How does this compare to the various existing Lucene based search options for CouchDB? The post says the new Cloudant Search "is a way that would not require you to set up a third-party, financially or operationally expensive solution." Adding basic Lucene searches to a CouchDB setup isn't all that hard. What about elasticsearch and solr? Aside from the cost and hosting, are there other differentiaters between Cloudant's Search and these third party options?
I already responded to this partly in http://news.ycombinator.com/item?id=2764736 — We think the integration into a single deployment is in itself a big gain. Maintaining several of those infrastructures can be very painful, especially as your clusters grow large. Also, as mentioned, we’ve also already added several features on top of Lucene, and we’ll be adding more in the future.
I have a very noob question. For most databases, suffix search is always super slow. However, can't someone just build an index based on the string reversed, then treat suffix search exactly the same way as prefix search? This doubles your index storage requirement. But index storage is generally not a problem. Finally this could be perhaps extended to cover any wildcard searches (hell*world)
The issue there is that you're still anchoring your index to one end of the string which means you're not solving the general problem, only a specific manifestation of it.
A general example would be given the string "foo bar baz", your solution could find "foo%" or "%baz" efficiently, but not "%bar%". Its not out of the question if what you really want is a suffix search, but the general problem of finding an internal substring is still less than optimal.
Its hard to say. There are quite a few ways in which this could play out.
Firstly, there are two important points to consider. Currently, BigCouch is more or less a superset of Apache CouchDB. The only patches we have to CouchDB sources can and should be back-ported but require that we solve a couple possibilities for bugs in non-clustered deployments. Secondly, Erlang is a language which allows for an easy mish-mashing of code so that once we have back-ported these patches there's no real requirement for a merge at all.
There are also a few things that we're discussing in the CouchDB community that could very well contribute to not needing to merge the projects.

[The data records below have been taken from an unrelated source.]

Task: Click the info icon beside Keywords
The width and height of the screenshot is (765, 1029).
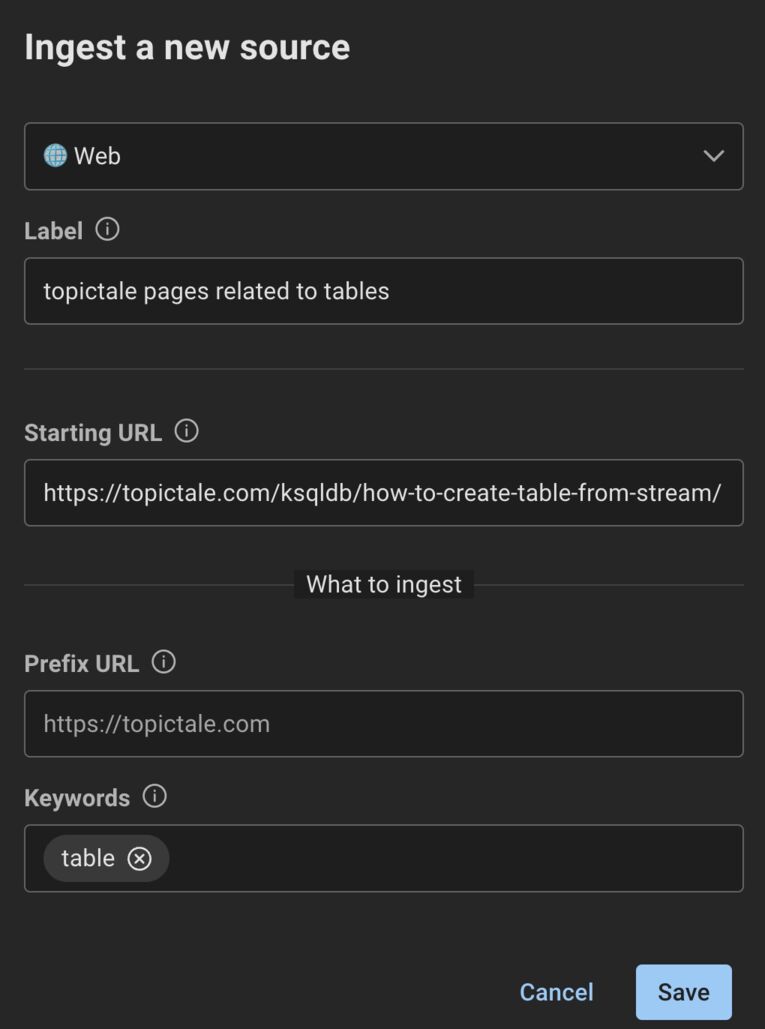Action: pos(154,796)
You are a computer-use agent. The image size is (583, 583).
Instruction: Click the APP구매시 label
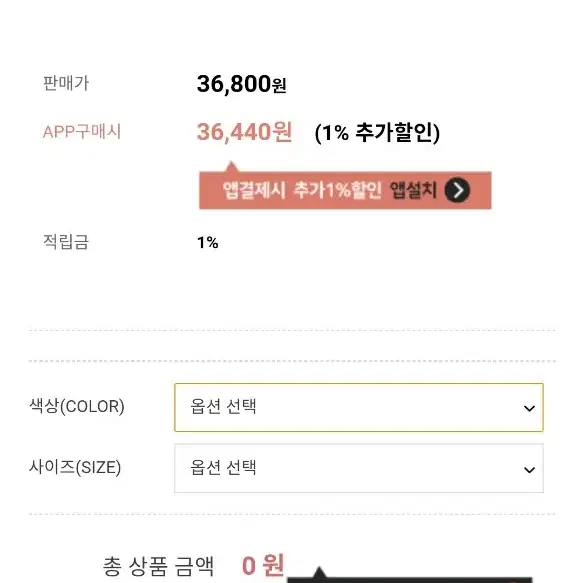click(82, 132)
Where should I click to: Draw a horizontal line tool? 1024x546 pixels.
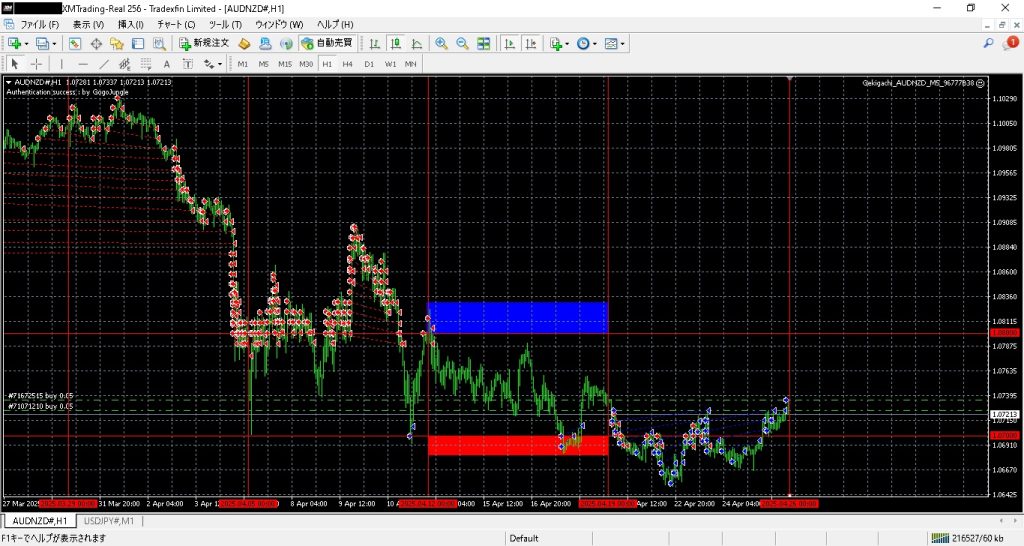82,64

Specifically rearranging our source tree to be more prototypically Erlang as well as some tools like a couch-config script that could allow plugin-type extensions to CouchDB.
In the end, its hard to tell how things will shape up. It could be a full on back-port, or it could just be a general improvement to CouchDB's source tree and build system so that BigCouch is strictly "CouchDB + Other Erlang Apps" if that makes sense. And with my CouchDB committer hat on, it really depends on what the community wants. Its easy to fall into think of the trap of "it's obvious" but we also have to consider that others are taking CouchDB and porting it to mobile phones. What we end up with in "core" CouchDB has to consider a lot of use cases.
Not entirely. The big difference here is that you only have one, integrated architecture to maintain. So that means less operational complexity, smoother “scalability” of your infrastructure, tighter integration between DB & Search. Also, we added stuff like queries across several indices, typed queries, etc.
Sharded search is not new. Solr, elastic-search, and Riak do it as well. The difference here is that we've built the Search on top of the BigCouch map-reduce view model. Views are calculated post commit so there are no data insertion locks. Multiple copies of each shard exist for fault-tolerance. Also, multiple map-reduce analytics passes can be used as input to the search.